FIG. 9 is a gain characteristic diagram showing a gain characteristic and a second gain characteristic constituted by the sum of the gain characteristic (A) and the gain characteristic (C). FIG. 9 is a block diagram showing a conventional magnetic bearing. FIG. 11 is a gain characteristic diagram of a conventional control circuit, and FIG. 11 is an equivalent circuit of a magnetic bearing. DESCRIPTION OF SYMBOLS 1 ... Magnetic bearing 2 ... Rotor 3 ... Electromagnet 4 ... Position sensor 6 ... Control circuit 7 ... Power amplifier 11 ... Rotation sensor 14 ... Storage memory 15 ... CPU

──────────────────────────────────────────────────続 き Continuation of the front page (56) References JP-A-62-233518 (JP, A) JP-A-1-158215 (JP, A) JP-A-61-206820 (JP, A) JP-A 52-233 93852 (JP, A) (58) Field surveyed (Int.
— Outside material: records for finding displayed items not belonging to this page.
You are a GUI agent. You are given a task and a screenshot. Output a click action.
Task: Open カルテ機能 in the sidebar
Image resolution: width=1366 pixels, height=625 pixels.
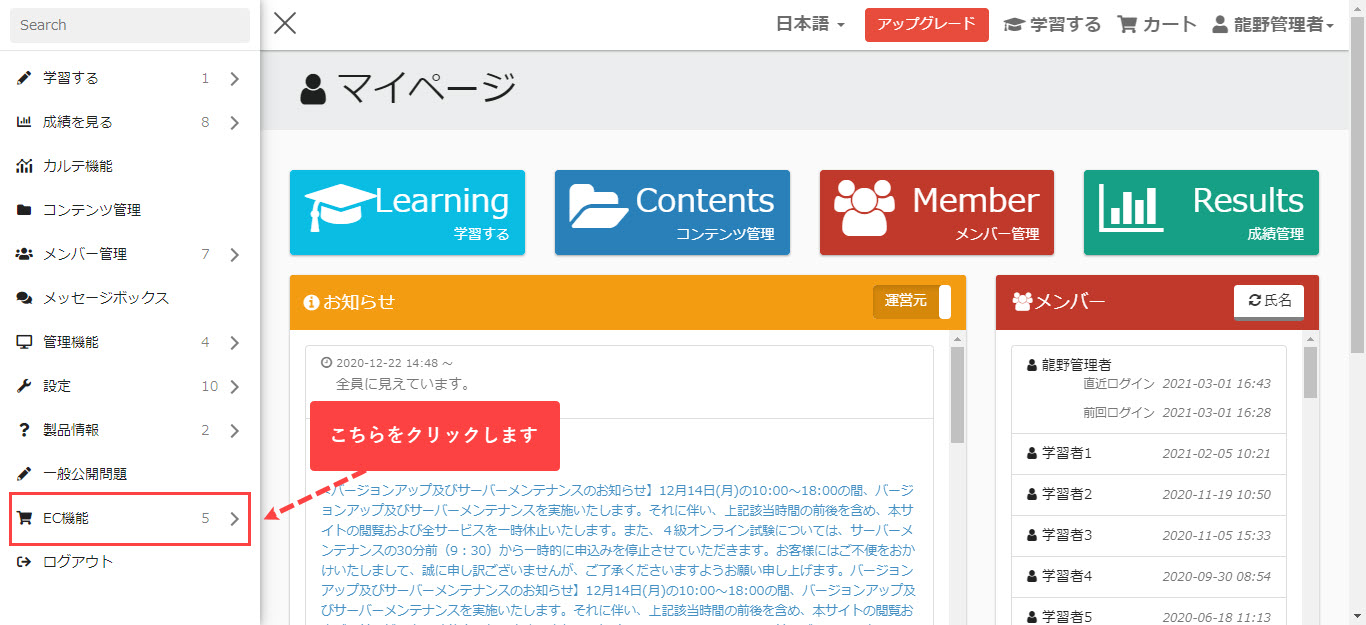click(78, 166)
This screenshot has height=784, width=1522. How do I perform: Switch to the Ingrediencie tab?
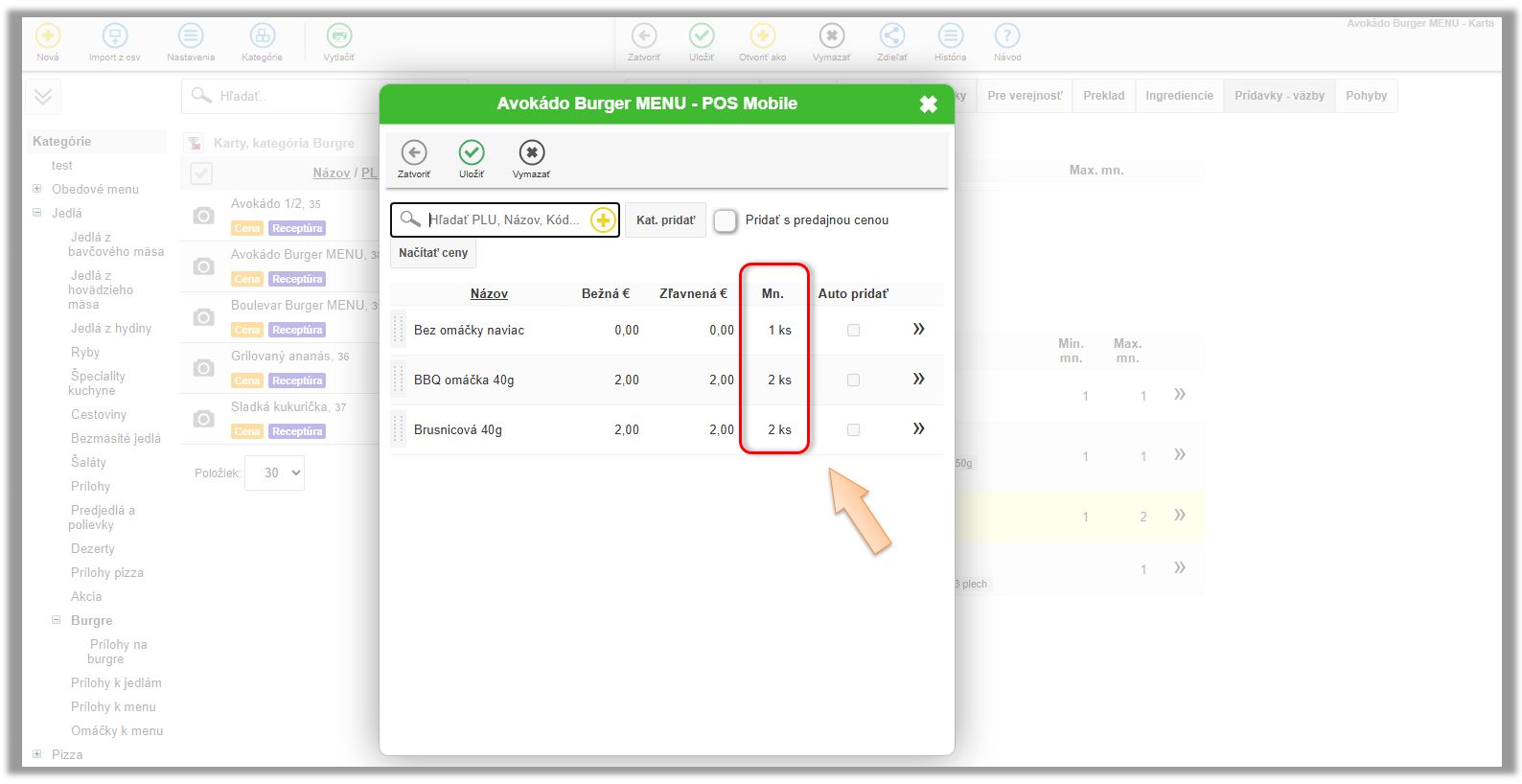(1179, 96)
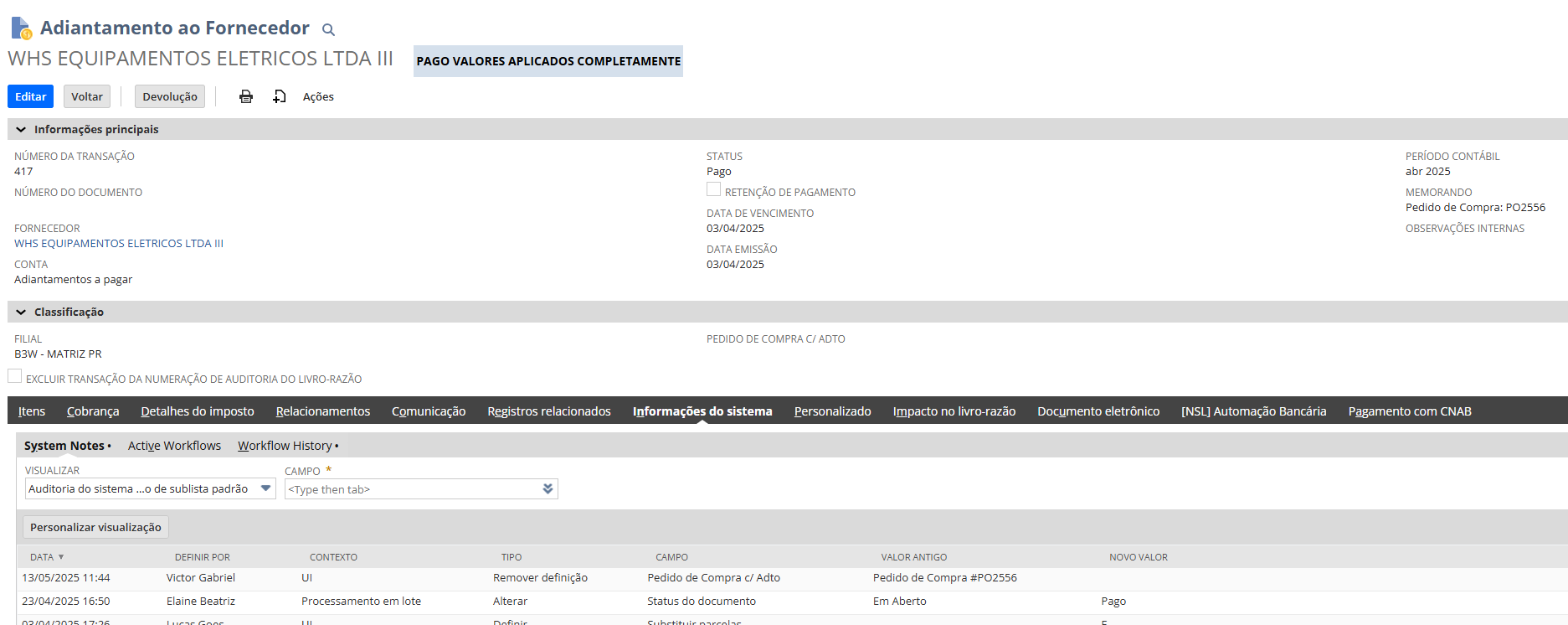Toggle Retenção de Pagamento checkbox
Image resolution: width=1568 pixels, height=625 pixels.
click(x=713, y=189)
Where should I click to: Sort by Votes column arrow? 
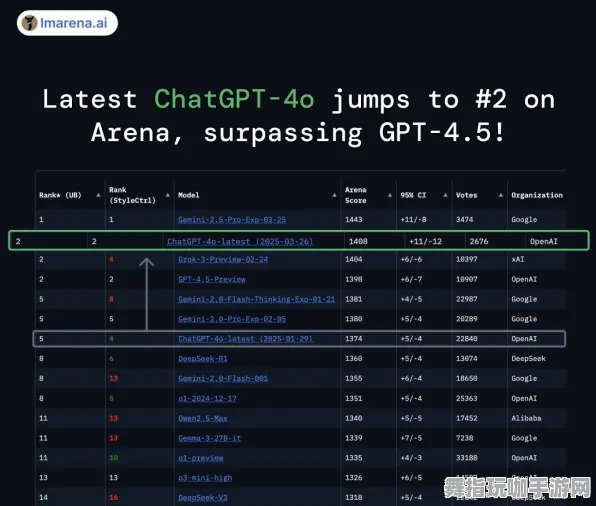pyautogui.click(x=501, y=195)
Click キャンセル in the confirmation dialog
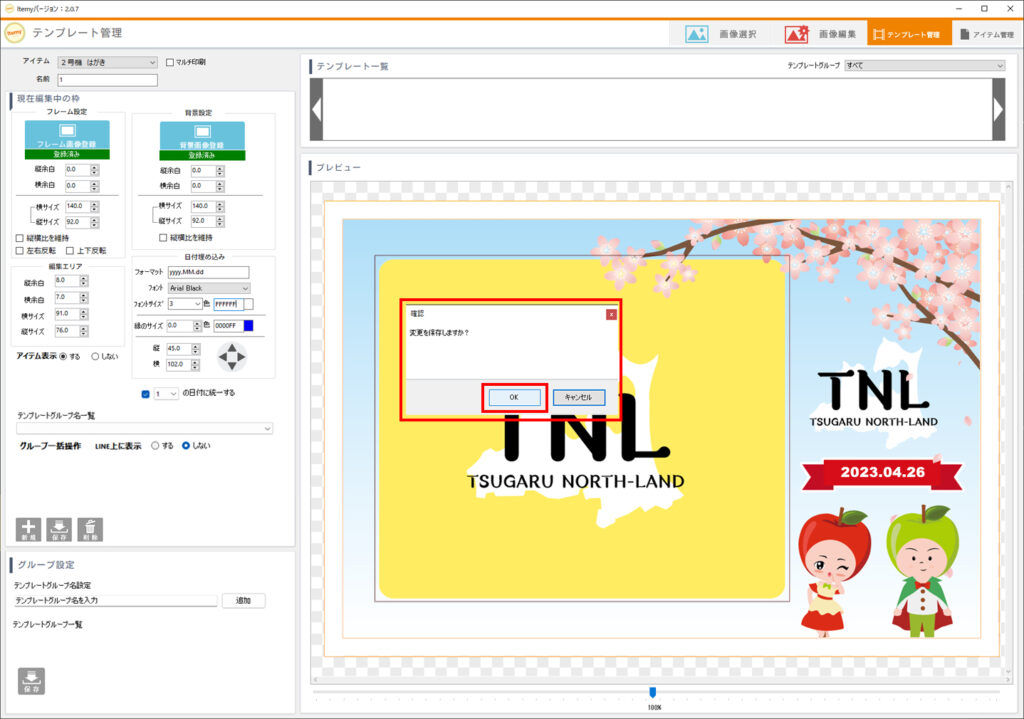The image size is (1024, 719). [x=578, y=397]
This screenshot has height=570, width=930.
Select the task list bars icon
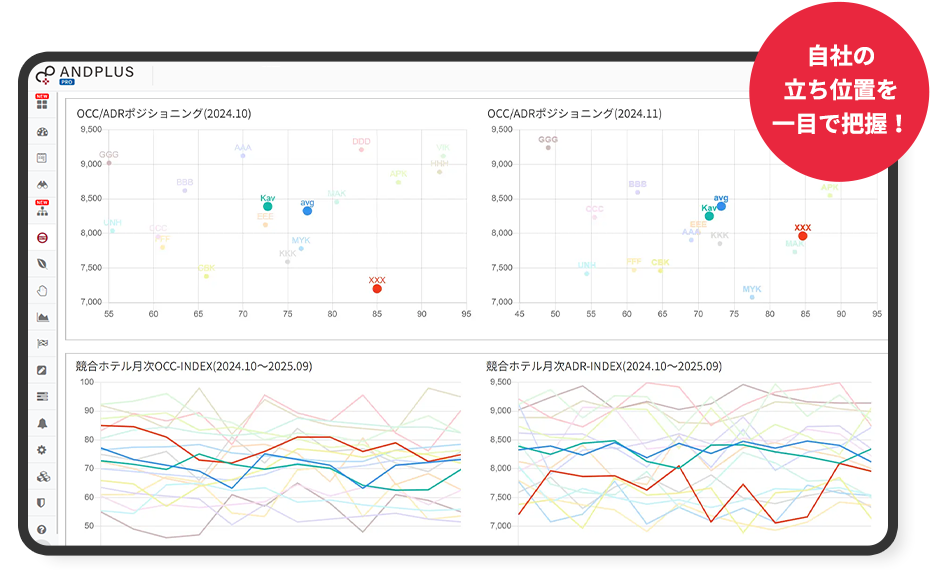click(42, 397)
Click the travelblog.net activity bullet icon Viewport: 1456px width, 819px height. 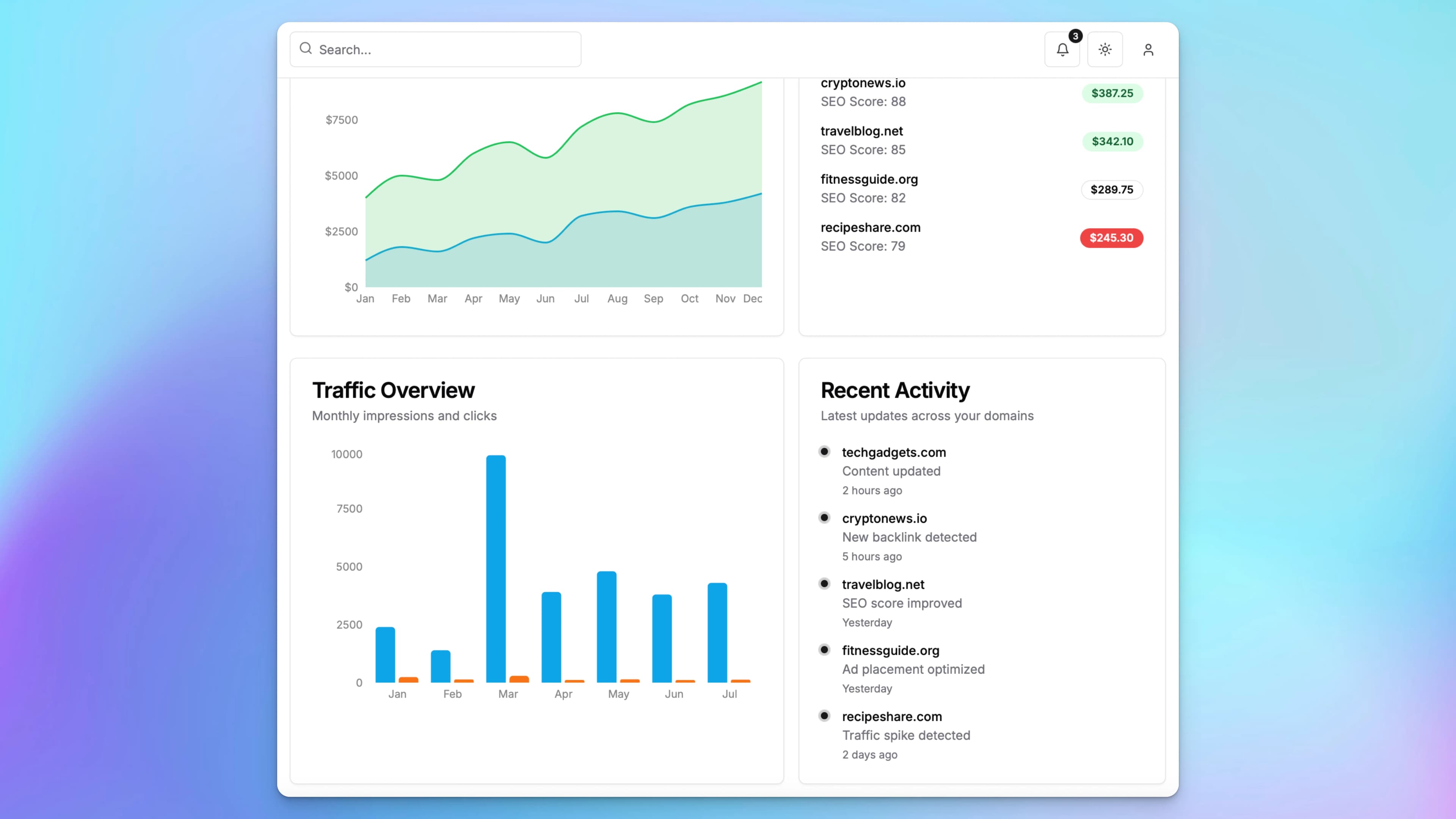[x=824, y=583]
Cl. ⁷ , DB name) C05D 3/12

Claims (1)

(57) [Claims] 1. A result obtained by detecting a floating position of a rotor which is levitated and rotated by an electromagnet by a position sensor, and calculating by the electromagnet an actual floating position of the rotor detected by the position sensor and a target floating position of the rotor. In the feedback control radial magnetic bearing control device which is controlled by a control circuit based on the following, and floats the rotor to a target flying position, a rotation sensor for detecting and outputting the rotation frequency of the rotor; and Storage means for storing a first resonance frequency of the magnetic bearing when the electromagnet is controlled by the first gain characteristic; and a rotation frequency detected and output by the rotation sensor and a first resonance frequency stored in the storage means. Frequency comparing means for comparing and outputting the rotation frequency to the first resonance frequency from the low frequency side. When the output of the frequency comparison means correspondingly changes, the control circuit causes the first
Is switched from the control of the gain characteristic to the control of the second gain characteristic in which at least the gain on the frequency side higher than the vicinity of the first resonance frequency is smaller than the first gain characteristic, and the rotation frequency is changed from the first resonance frequency to a high frequency. The control circuit switches from the control of the second gain characteristic to the control of the first gain characteristic due to a corresponding change in the output of the frequency comparison means when the control circuit moves away from the control circuit to a predetermined value. A control device for a magnetic bearing.